▸ Supplied records
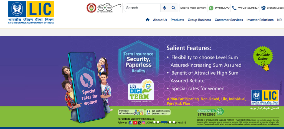Click the phone icon beside +91-22-68276827
Viewport: 284px width, 129px height.
pos(234,8)
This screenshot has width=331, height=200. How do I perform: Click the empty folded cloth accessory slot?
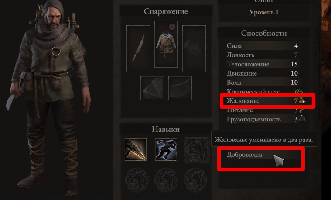click(152, 88)
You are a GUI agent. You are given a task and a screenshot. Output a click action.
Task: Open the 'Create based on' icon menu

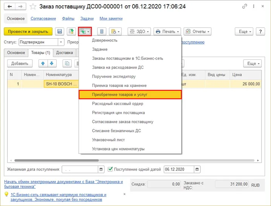(85, 32)
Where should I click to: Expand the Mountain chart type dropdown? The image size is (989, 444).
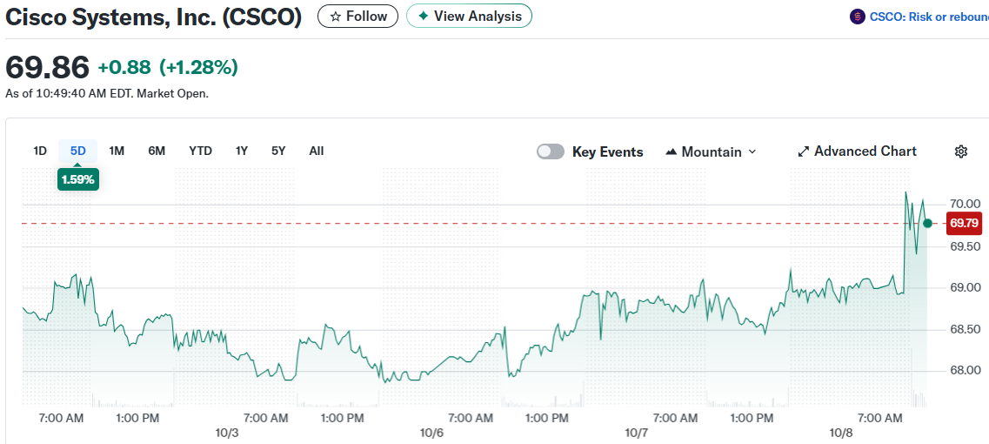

▸ How to complete this task
Skip all pictures. Write out only the lines from the one containing "This screenshot has" to the end of the listing above, inclusive, exactly as given.

▸ Your response
This screenshot has width=331, height=200. How do I perform: Click the empty folded cloth accessory slot?
click(152, 88)
You are a GUI agent. You are given a task and a screenshot. Output a click action.
Task: Open the 'Create based on' icon menu

(85, 32)
Where should I click to: Expand the Mountain chart type dropdown? The image size is (989, 444).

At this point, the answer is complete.